This is an implementation of AlexNet introduced in **ImageNet Classification with Deep Convolutional Neural Networks** found [here](https://papers.nips.cc/paper_files/paper/2012/hash/c399862d3b9d6b76c8436e924a68c45b-Abstract.html). This notebook is just a way for me to understand my code found in `alexnet.py`.

### Preparing the Project

In [1]:
%pip install torch

Note: you may need to restart the kernel to use updated packages.

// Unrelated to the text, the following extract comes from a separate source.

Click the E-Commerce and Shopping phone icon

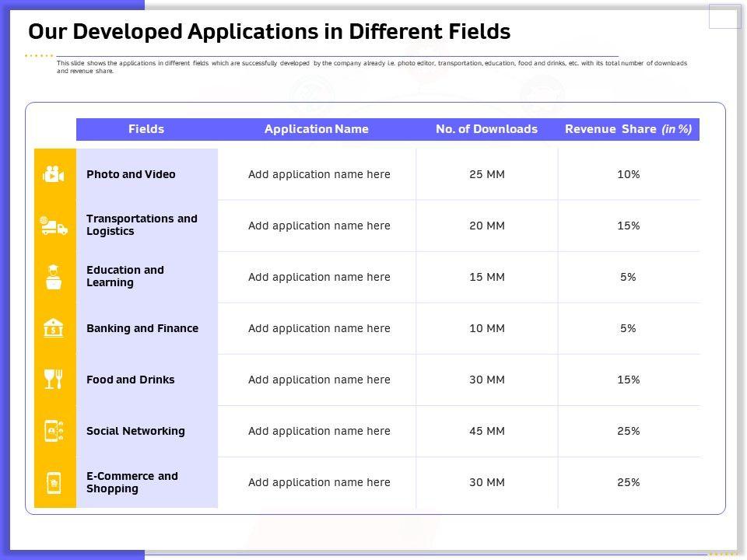(x=53, y=482)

[notice] A new release of pip available: 22.2.1 -> 24.1.1
[notice] To update, run: python.exe -m pip install --upgrade pip


In [2]:
import torch
import torch.nn as nn

### Building AlexNet

AlexNet's architecture can be found in the papers in the diagram or just by reading it. Layed out it looks like this:

```
Convolutional Layer
ReLU
Response Normalization Layer
MaxPool Layer

Convolutional Layer
ReLU
Response Normalization Layer
MaxPool Layer

Convolutional Layer
ReLU

Convloutional Layer
ReLU

Convolutional Layer
ReLU
MaxPool Layer

Dropout
Fully-Connected Layer
ReLU

Dropout
Fully-Connected Layer
ReLU

Fully-Connected Layer
ReLU

1000-way Softmax
```
With this layout, we can first construct a template for this architecture:

```python
class AlexNet(nn.Module):
    self.conv1 = nn.Conv2d()
    self.relu1 = nn.ReLU()
    self.norm1 = nn.LocalResponseNorm()
    self.maxp1 = nn.MaxPool2d()

    self.conv2 = nn.Conv2d()
    self.relu2 = nn.ReLU()
    self.norm2 = nn.LocalResponseNorm()
    self.maxp2 = nn.MaxPool2d()

    self.conv3 = nn.Conv2d()
    self.relu3 = nn.ReLU()

    self.conv4 = nn.Conv2d()
    self.relu4 = nn.ReLU()

    self.conv5 = nn.Conv2d()
    self.relu5 = nn.ReLU()
    self.maxp5 = nn.MaxPool2d()

    self.dropf1 = nn.Dropout()
    self.fc1 = nn.Linear()
    self.reluf1 = nn.ReLU()

    self.dropf2 = nn.Dropout()
    self.fc2 = nn.Linear()
    self.reluf2 = nn.Linear()

    self.fc3 = nn.Linear()
```
With this, we can fill in the arguments for each module by reading the paper to get the fully completed code below.

In [4]:
class AlexNet(nn.Module):

    def __init__(self):
        super().__init__()
    
        self.conv1 = nn.Conv2d(in_channels=3, out_channels=96, kernel_size=11, stride=4, padding=2)
        self.relu1 = nn.ReLU()
        self.norm1 = nn.LocalResponseNorm(size=5, alpha=0.0001, beta=0.75, k=2)
        self.maxp1 = nn.MaxPool2d(kernel_size=3, stride=2)
        
        self.conv2 = nn.Conv2d(in_channels=96, out_channels=256, kernel_size=5, stride=1, padding=2)
        self.relu2 = nn.ReLU()
        self.norm2 = nn.LocalResponseNorm(size=5, alpha=0.0001, beta=0.75, k=2)
        self.maxp2 = nn.MaxPool2d(kernel_size=3, stride=2)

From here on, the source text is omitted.